━━━━━ EXERCISE TEXT ━━━━━
AIG coverYesterday, the US Federal Court of Claims ruled that the US government and its leaders acted illegally in nationalizing AIG during the 2008 financial crisis, in a shareholder suit led by Hank Greenberg, the man who built AIG until his departure in 2005. But the judge (Wheeler) also ruled against awarding any damages, saying AIG shareholders were not harmed.

A top journalist at a major financial magazine asked me the following five questions, and I gave the answers indicated–being five reasons you should celebrate the ruling. Please note that I wrote the book, The AIG Story (Wiley 2013), with Greenberg, where we laid out the legal basis for Wheeler’s ruling on illegality.

1) Is this a moral victory for Hank Greenberg? Do you think he sees it that way? 
Yes, it is a moral victory for Greenberg and for everyone else who cares about the rule of law.  I can’t speak for Hank other than to say he cares deeply about the rule of law.

2) Andrew Ross Sorkin calls this a split decision in today’s New York Times. Is that true and if not who won?
It is a Solomonic split decision but designed to invite an appeal by Greenberg and not by the government, so Hank gets a second bite at the apple on appeal.

3) Given the collateral calls that were pending and the certainty of an AIG bankruptcy, did Greenberg ever have a real chance to recover $40 billion?
No, but given the possibility of hiving off the insurance companies outside of bankruptcy, Judge Wheeler’s conclusion on no damages is vulnerable to reversal on appeal.

4) What will this ruling mean for government intervention in future financial crises? Is that good or bad?
━━━━━ DATA SUPPLIED ━━━━━
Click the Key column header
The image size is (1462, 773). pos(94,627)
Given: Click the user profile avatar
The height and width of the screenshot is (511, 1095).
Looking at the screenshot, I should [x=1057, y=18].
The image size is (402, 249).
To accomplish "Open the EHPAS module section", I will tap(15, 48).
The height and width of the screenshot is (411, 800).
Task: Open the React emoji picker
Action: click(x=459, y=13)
━━━━━
━━━━━ DATA SUPPLIED ━━━━━
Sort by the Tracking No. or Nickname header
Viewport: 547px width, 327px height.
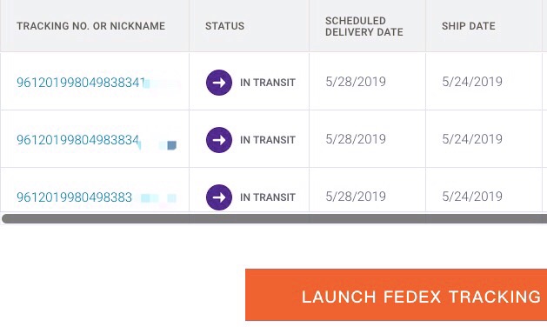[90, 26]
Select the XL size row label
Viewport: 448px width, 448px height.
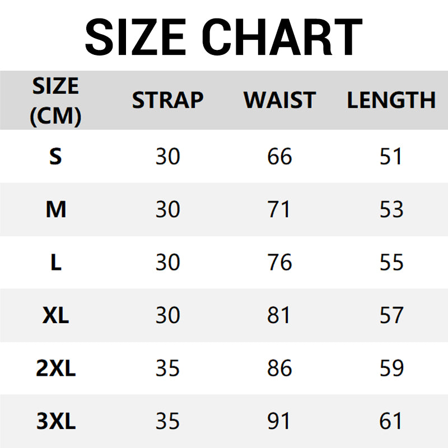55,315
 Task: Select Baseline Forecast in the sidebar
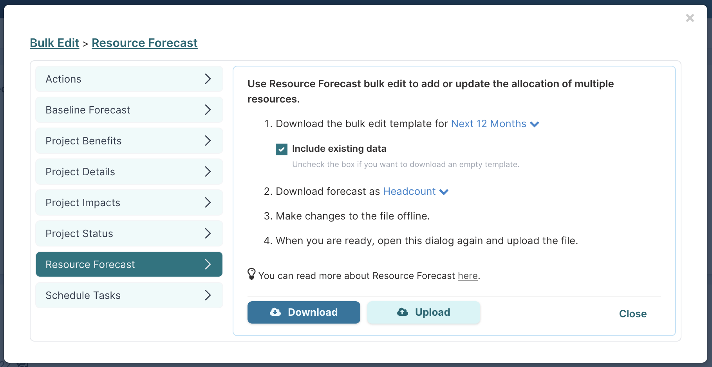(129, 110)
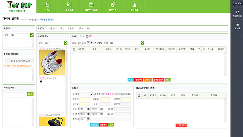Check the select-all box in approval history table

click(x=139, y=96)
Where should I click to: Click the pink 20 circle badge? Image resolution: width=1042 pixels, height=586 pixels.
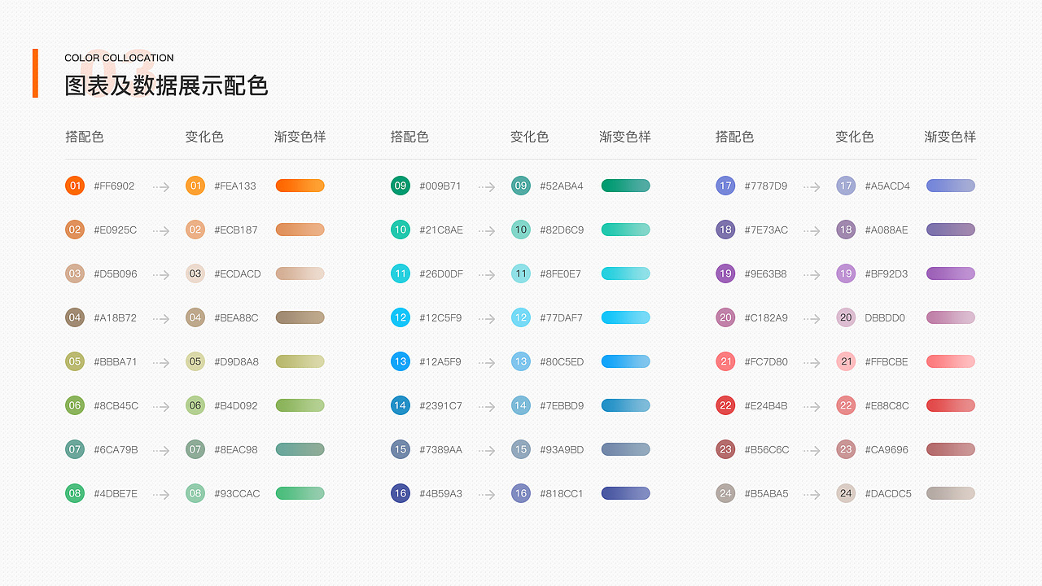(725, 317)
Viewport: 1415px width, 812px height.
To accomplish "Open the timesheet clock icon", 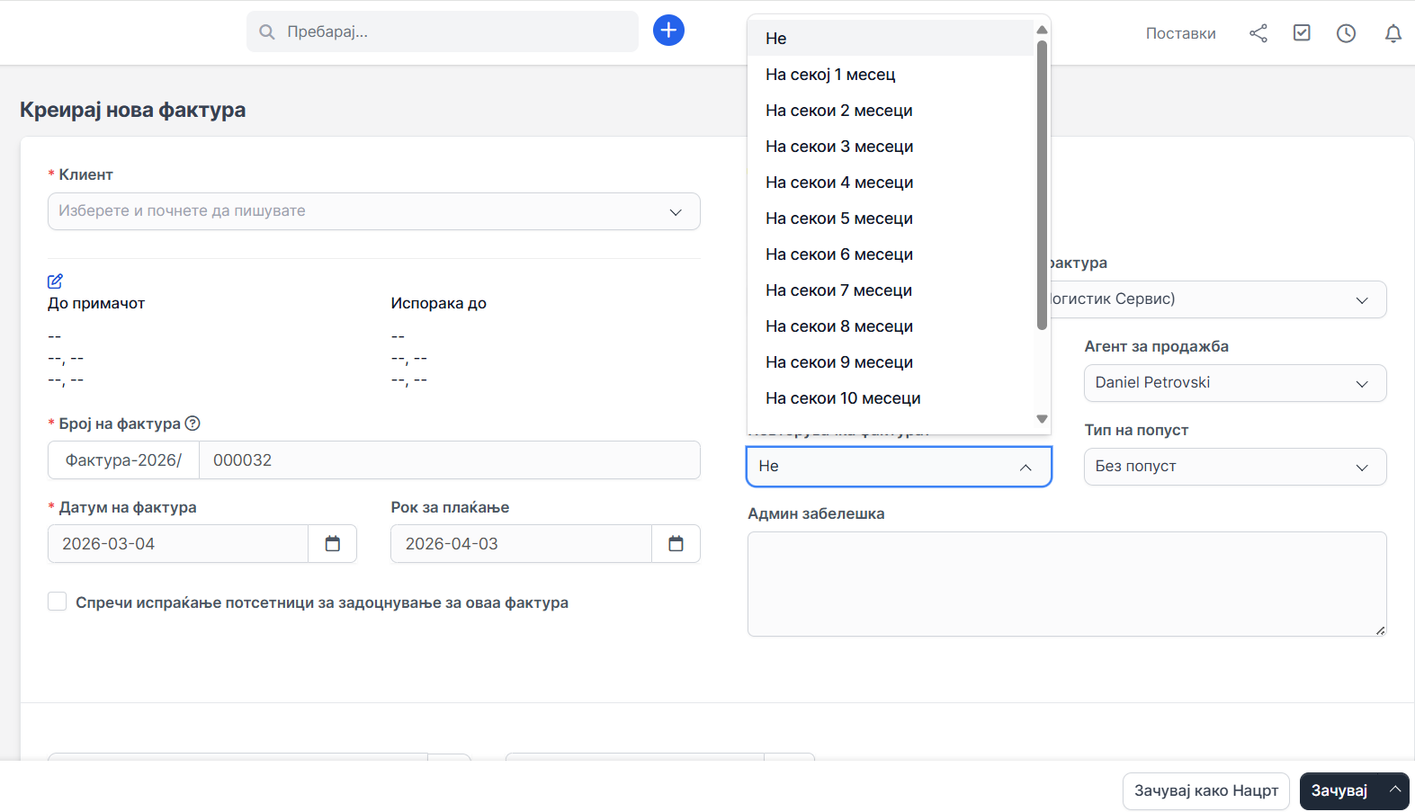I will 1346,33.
━━━━━
= ABOUT THIS EXERCISE =
Can you write out the AIG ruling text again, starting with "It is a Solomonic" and going on through "good or bad?", and substitute "review" for every "appeal"?

= EXERCISE OUTPUT =
It is a Solomonic split decision but designed to invite an review by Greenberg and not by the government, so Hank gets a second bite at the apple on review.

3) Given the collateral calls that were pending and the certainty of an AIG bankruptcy, did Greenberg ever have a real chance to recover $40 billion?
No, but given the possibility of hiving off the insurance companies outside of bankruptcy, Judge Wheeler’s conclusion on no damages is vulnerable to reversal on review.

4) What will this ruling mean for government intervention in future financial crises? Is that good or bad?